>> begin Exercise data

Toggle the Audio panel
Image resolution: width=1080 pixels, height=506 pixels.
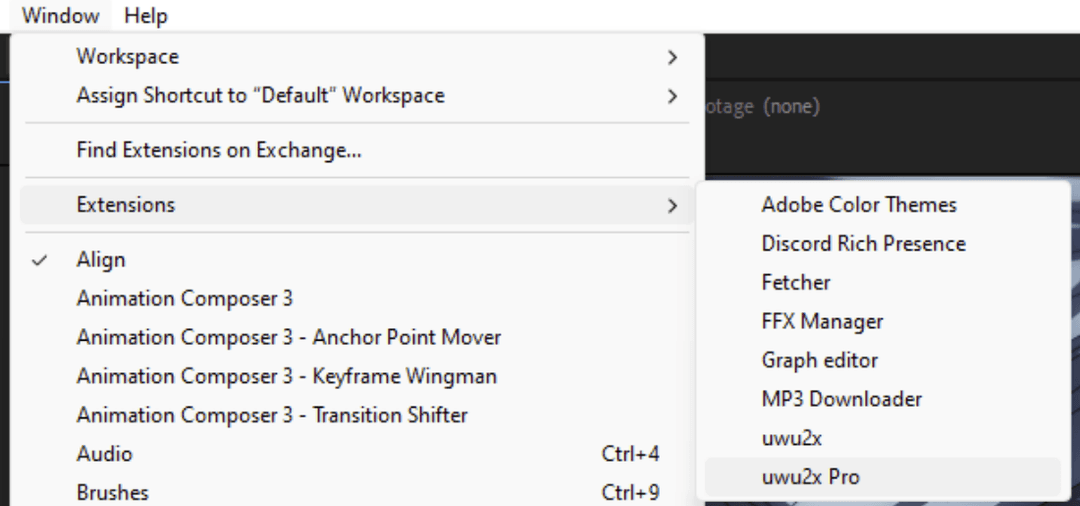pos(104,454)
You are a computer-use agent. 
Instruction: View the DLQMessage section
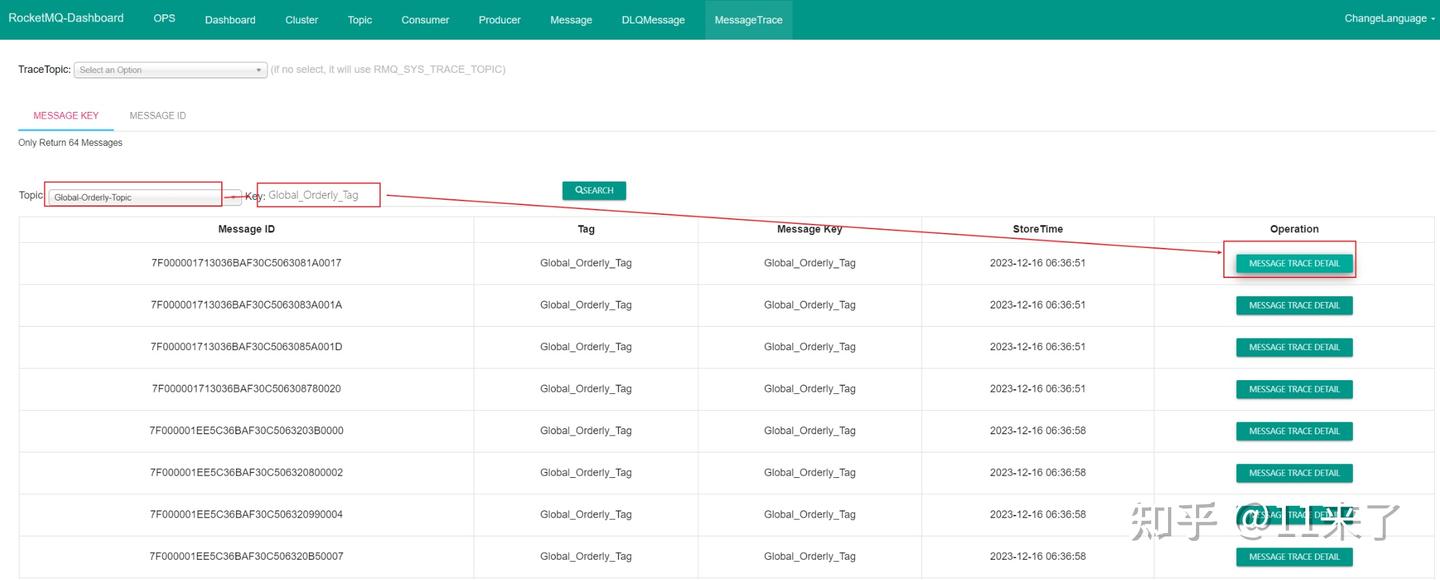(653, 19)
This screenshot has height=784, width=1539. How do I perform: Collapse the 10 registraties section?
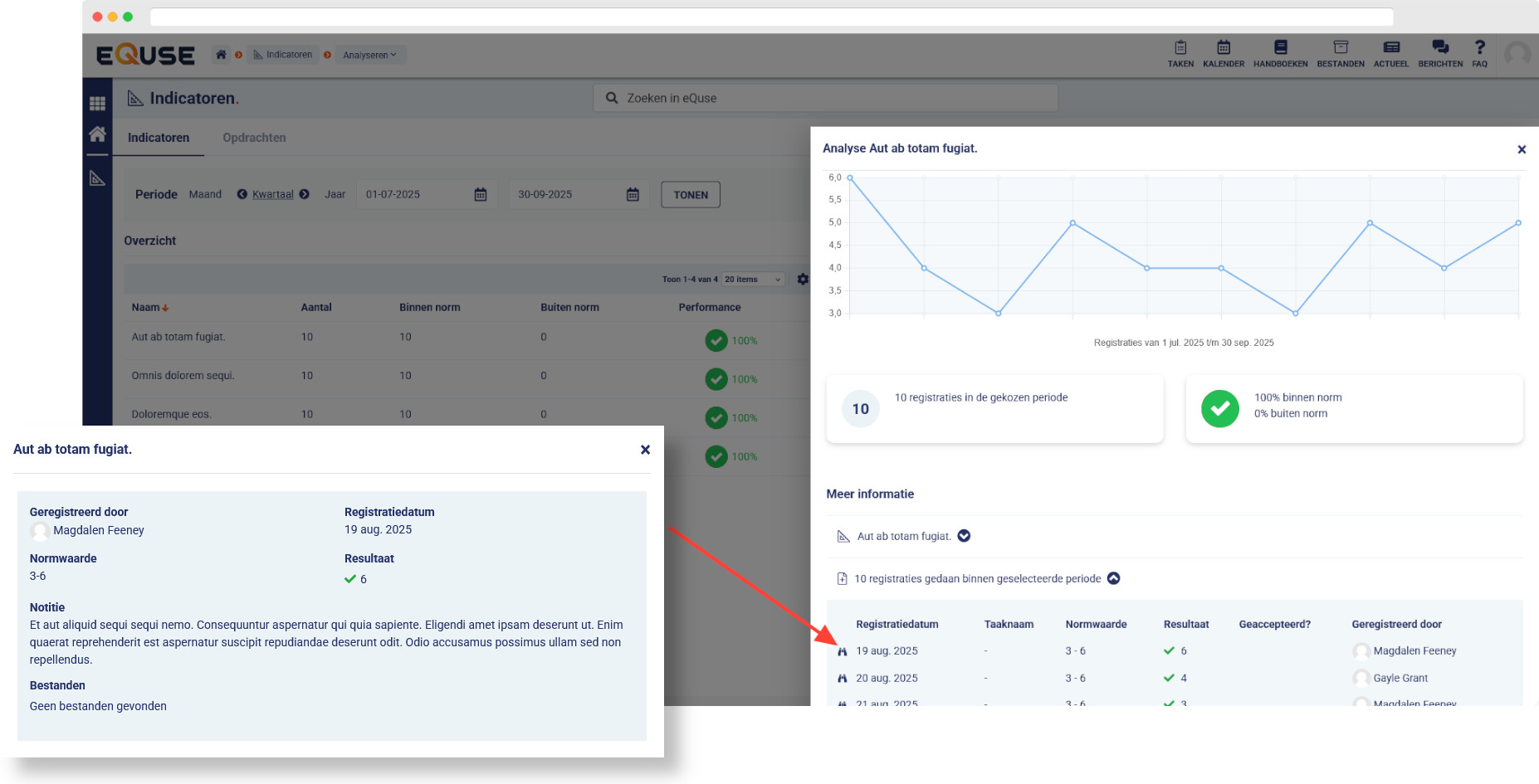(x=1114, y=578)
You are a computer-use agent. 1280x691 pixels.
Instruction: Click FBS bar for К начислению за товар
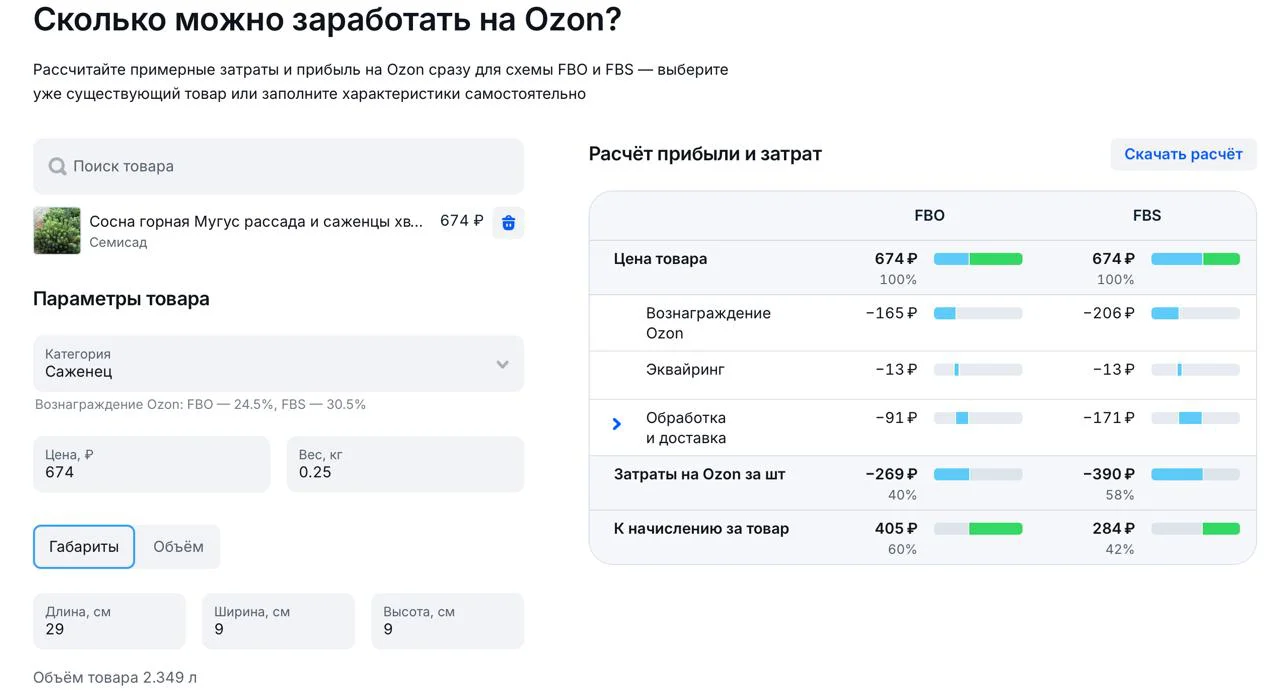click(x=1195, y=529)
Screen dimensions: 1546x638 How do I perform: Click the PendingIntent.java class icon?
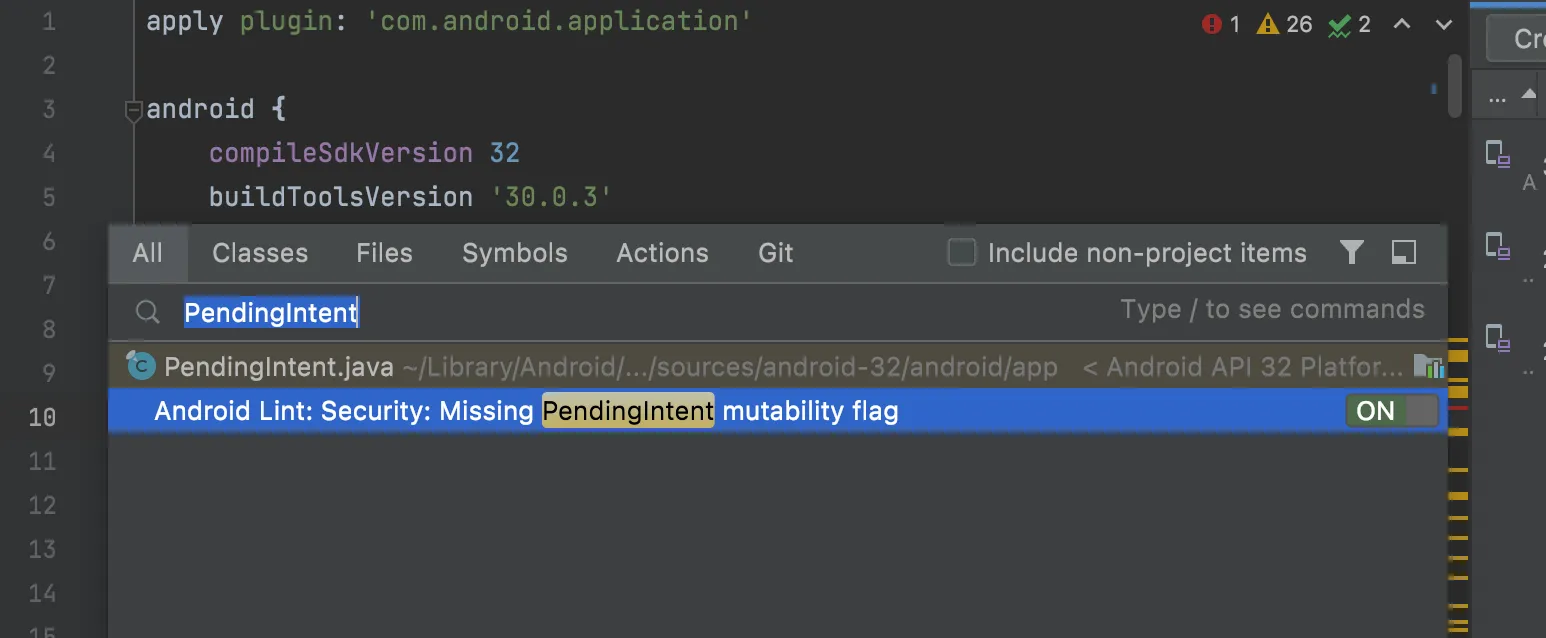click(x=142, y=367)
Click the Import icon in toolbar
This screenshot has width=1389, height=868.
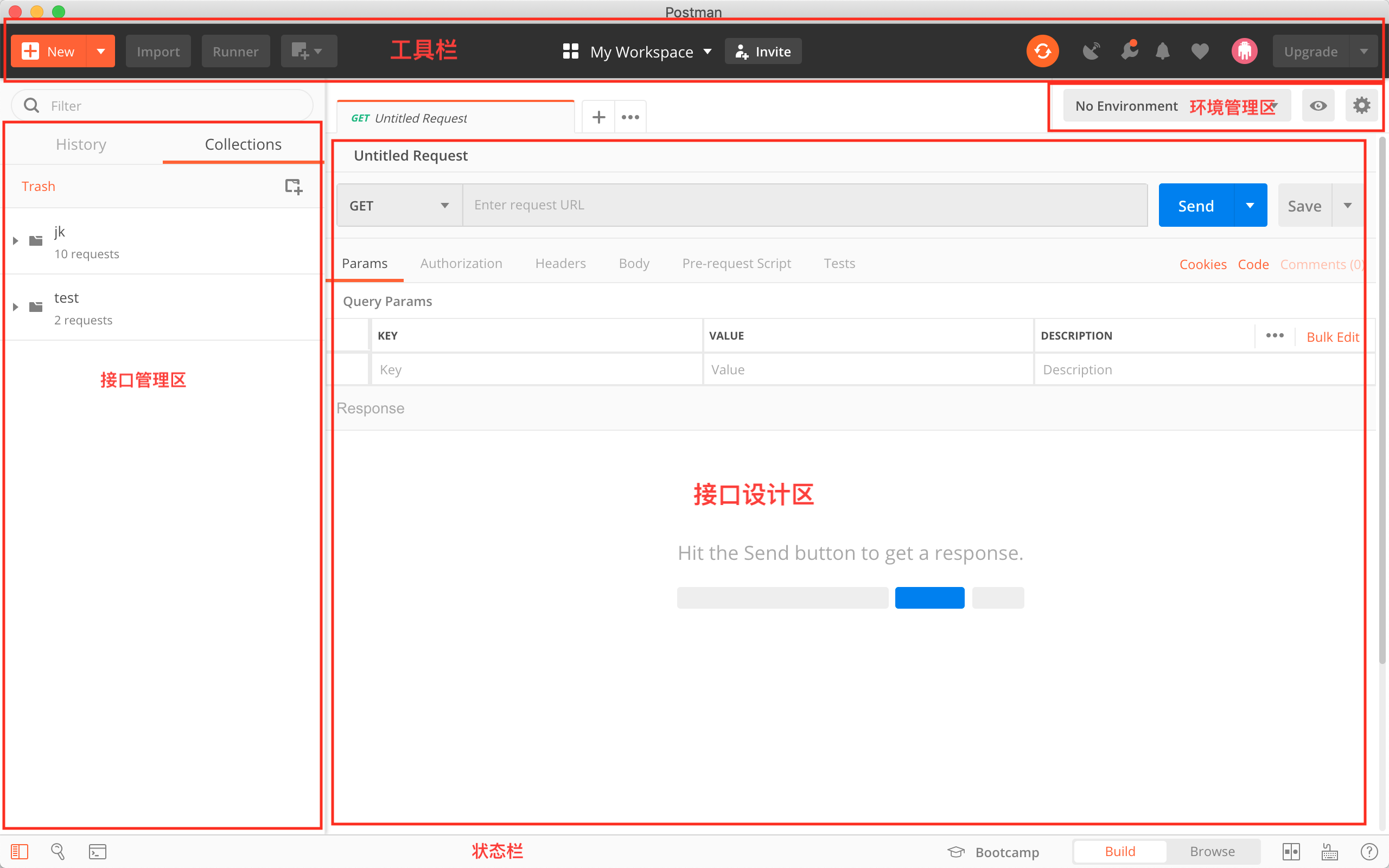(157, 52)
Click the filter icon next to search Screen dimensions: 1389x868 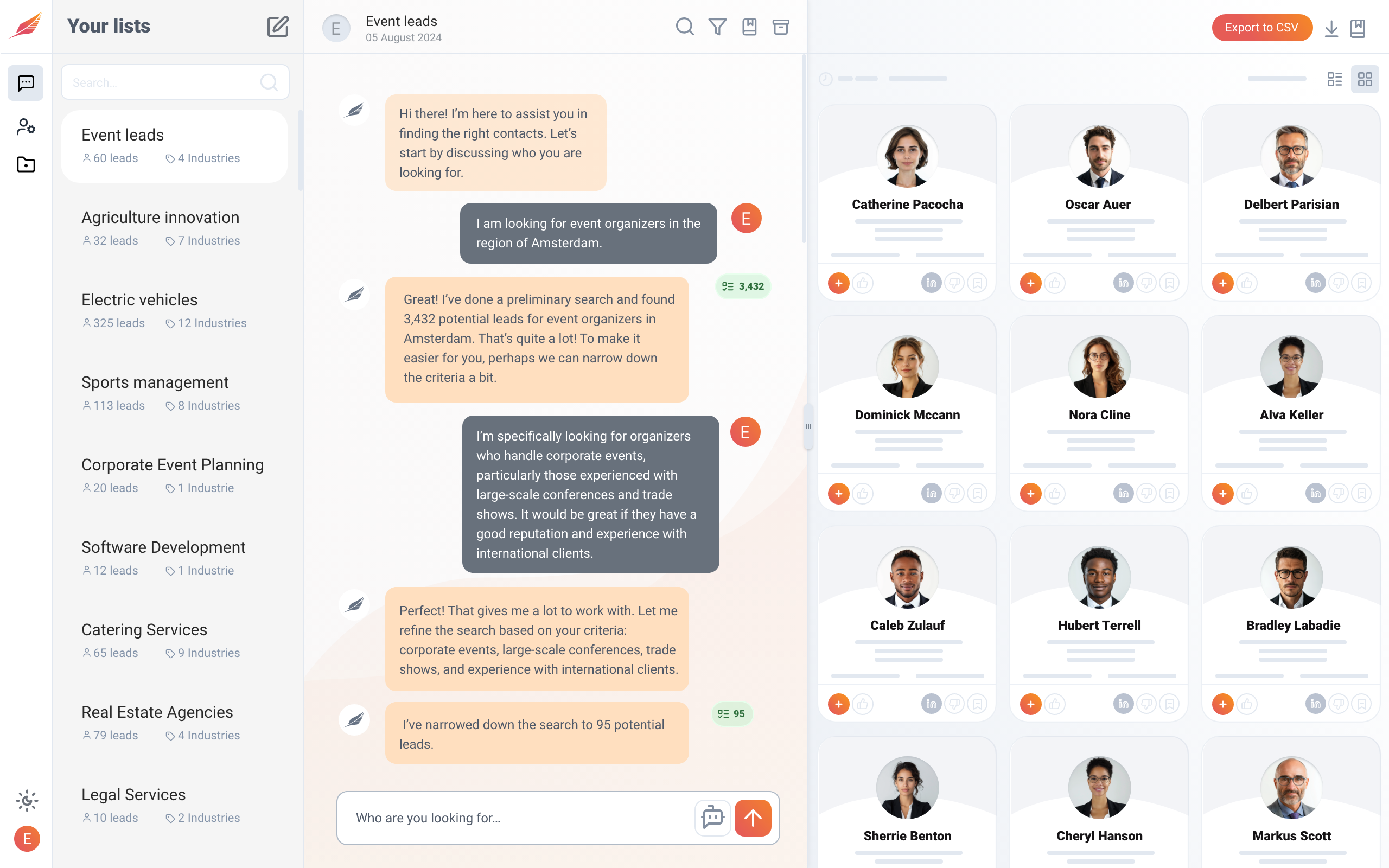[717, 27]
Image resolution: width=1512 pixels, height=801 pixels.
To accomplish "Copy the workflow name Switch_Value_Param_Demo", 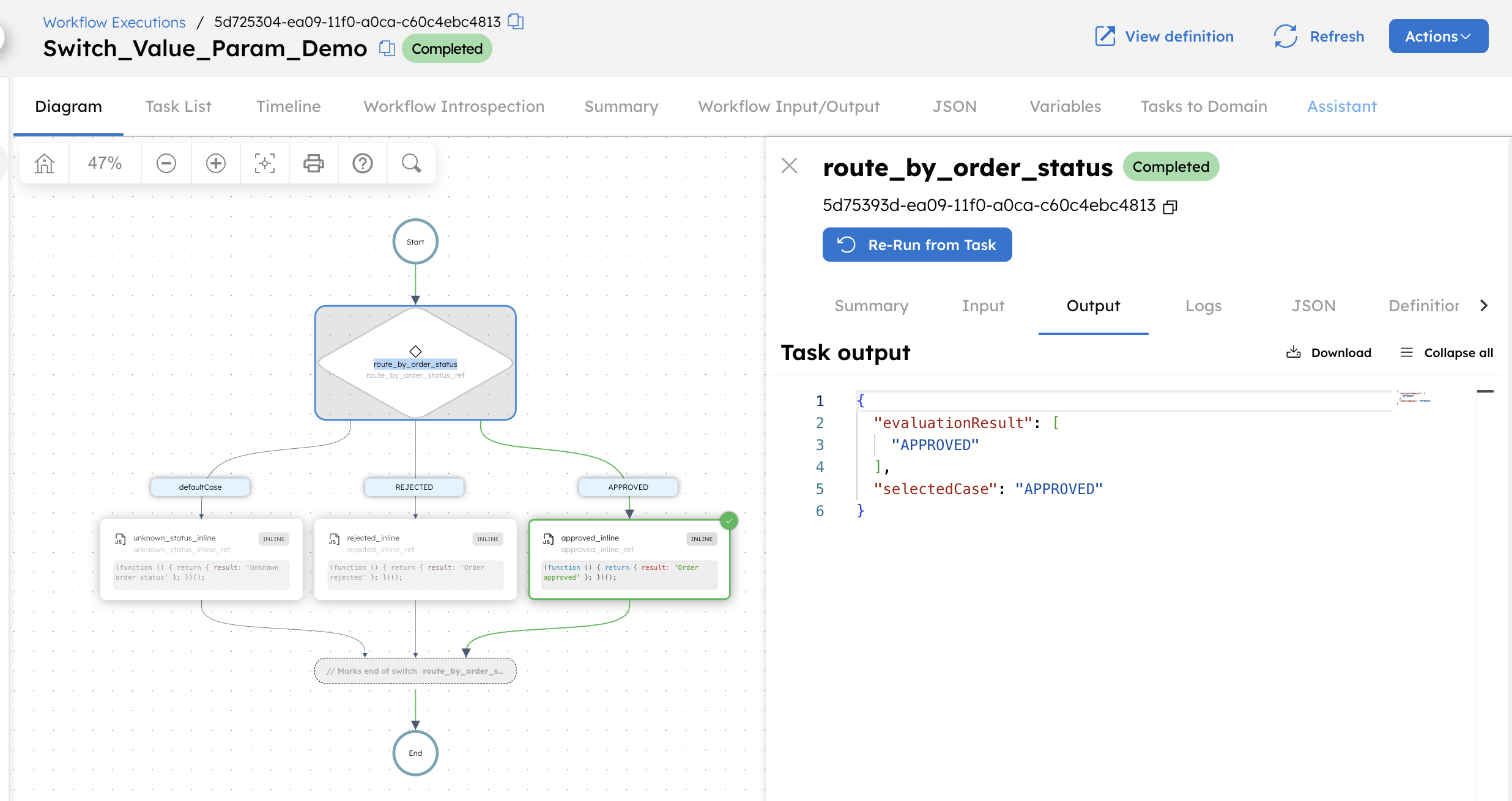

>> end Exercise data

▶ [Given instruction]
Tally the lines of the listing above that contain the string "height", treating uppercase and lowercase as different. Give only the number.

▶ [Result]
4